- EXERCISE MATERIALS:
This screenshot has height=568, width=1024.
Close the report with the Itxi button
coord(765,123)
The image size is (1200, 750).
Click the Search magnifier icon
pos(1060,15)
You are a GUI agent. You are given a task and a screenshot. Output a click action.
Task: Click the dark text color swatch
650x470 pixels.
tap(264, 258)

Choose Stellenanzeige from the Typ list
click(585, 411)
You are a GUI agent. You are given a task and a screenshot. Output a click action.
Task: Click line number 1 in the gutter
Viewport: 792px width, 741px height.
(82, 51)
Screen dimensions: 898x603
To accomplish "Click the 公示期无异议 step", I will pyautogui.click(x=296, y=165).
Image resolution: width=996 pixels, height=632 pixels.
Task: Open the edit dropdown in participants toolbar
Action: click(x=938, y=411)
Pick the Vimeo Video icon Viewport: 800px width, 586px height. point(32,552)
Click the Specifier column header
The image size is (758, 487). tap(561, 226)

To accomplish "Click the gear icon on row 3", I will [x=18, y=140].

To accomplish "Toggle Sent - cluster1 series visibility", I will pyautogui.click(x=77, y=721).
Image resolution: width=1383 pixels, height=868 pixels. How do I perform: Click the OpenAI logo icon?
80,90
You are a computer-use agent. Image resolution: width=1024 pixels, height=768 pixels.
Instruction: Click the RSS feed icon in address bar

- TASK: Please render these records as a numbered list, leaving out the blank lines.

- FULL RESPONSE:
1. This screenshot has height=568, width=1024.
2. Close the report with the Itxi button
3. coord(765,123)
4. The image size is (1200, 750).
5. Click the Search magnifier icon
6. pos(1060,15)
7. You are a GUI agent. You are given a task and a screenshot. Output a click action.
8. Task: Click the dark text color swatch
9. 650x470 pixels.
10. tap(264, 258)
11. Choose Stellenanzeige from the Typ list
12. click(585, 411)
13. You are a GUI agent. You are given a task and a screenshot. Output a click action.
14. Task: Click line number 1 in the gutter
15. Viewport: 792px width, 741px height.
16. (82, 51)
17. Screen dimensions: 898x603
18. To accomplish "Click the 公示期无异议 step", I will pyautogui.click(x=296, y=165).
19. Image resolution: width=996 pixels, height=632 pixels.
20. Task: Open the edit dropdown in participants toolbar
21. Action: click(x=938, y=411)
22. Pick the Vimeo Video icon Viewport: 800px width, 586px height. point(32,552)
23. Click the Specifier column header
24. The image size is (758, 487). tap(561, 226)
25. To accomplish "Click the gear icon on row 3", I will [x=18, y=140].
26. To accomplish "Toggle Sent - cluster1 series visibility", I will pyautogui.click(x=77, y=721).
27. Image resolution: width=1383 pixels, height=868 pixels. How do I perform: Click the OpenAI logo icon?
28. 80,90
29. You are a computer-use agent. Image resolution: width=1024 pixels, height=768 pixels.
30. Instruction: Click the RSS feed icon in address bar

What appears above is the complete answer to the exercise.